Tastes Like Fall

fallgroceries

Here in Istanbul, we went through a very short and deceiving phase of freezing weather all of a sudden at some point back in September. Then all of a sudden it was really warm again, and all of a sudden I realized that maybe I had taken out the winter clothes a little too early. The good thing though is that I am at least organized for the winter now, washed everything, gave away what is probably unnecessary and still in good shape, and also got really confused in the process about why nothing is fitting my daughter. She must have had a growth spurt over the summer, because even pants that fit her a few months ago are now uncomfortable. I do forget she’s turning 4 very soon.

▶ **MATERIAL PROVIDED**
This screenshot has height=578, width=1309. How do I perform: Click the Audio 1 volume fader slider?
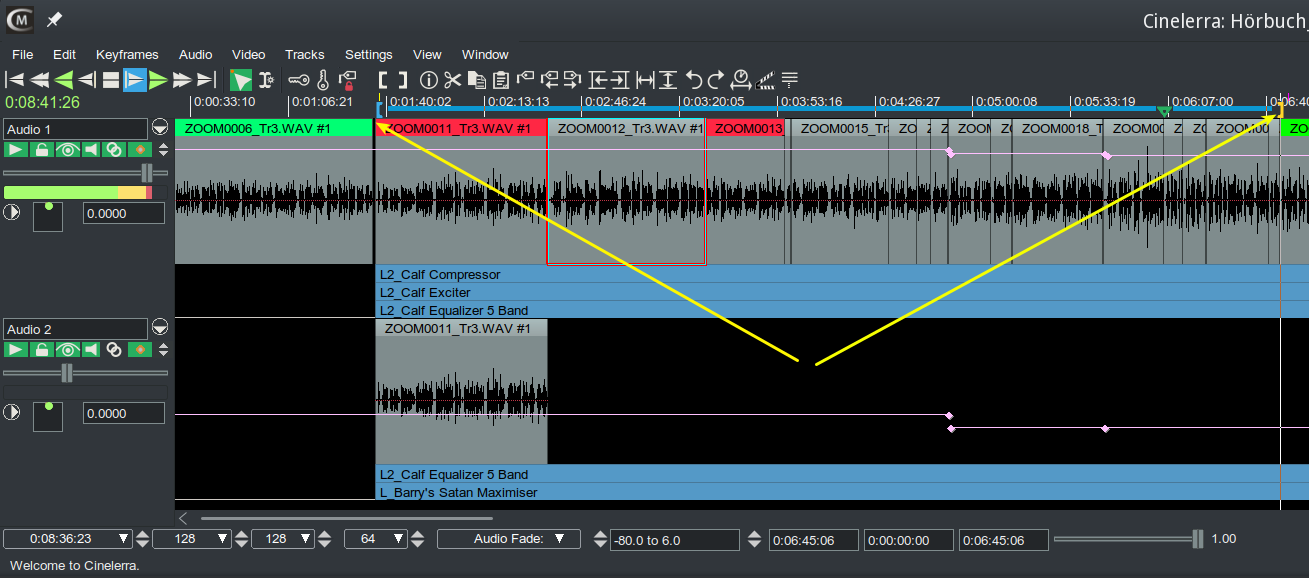pos(147,173)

▶ **EXERCISE TASKS**
- A) In the "Tastes Like Fall" post, what age will the writer's daughter turn very soon?
- B) Quote the "Tastes Like Fall" post word for word, from "Here in Istanbul, we" up to and including "4 very soon.".

▶ **ANSWER SET**
- A) She is turning 4.

- B)
Here in Istanbul, we went through a very short and deceiving phase of freezing weather all of a sudden at some point back in September. Then all of a sudden it was really warm again, and all of a sudden I realized that maybe I had taken out the winter clothes a little too early. The good thing though is that I am at least organized for the winter now, washed everything, gave away what is probably unnecessary and still in good shape, and also got really confused in the process about why nothing is fitting my daughter. She must have had a growth spurt over the summer, because even pants that fit her a few months ago are now uncomfortable. I do forget she’s turning 4 very soon.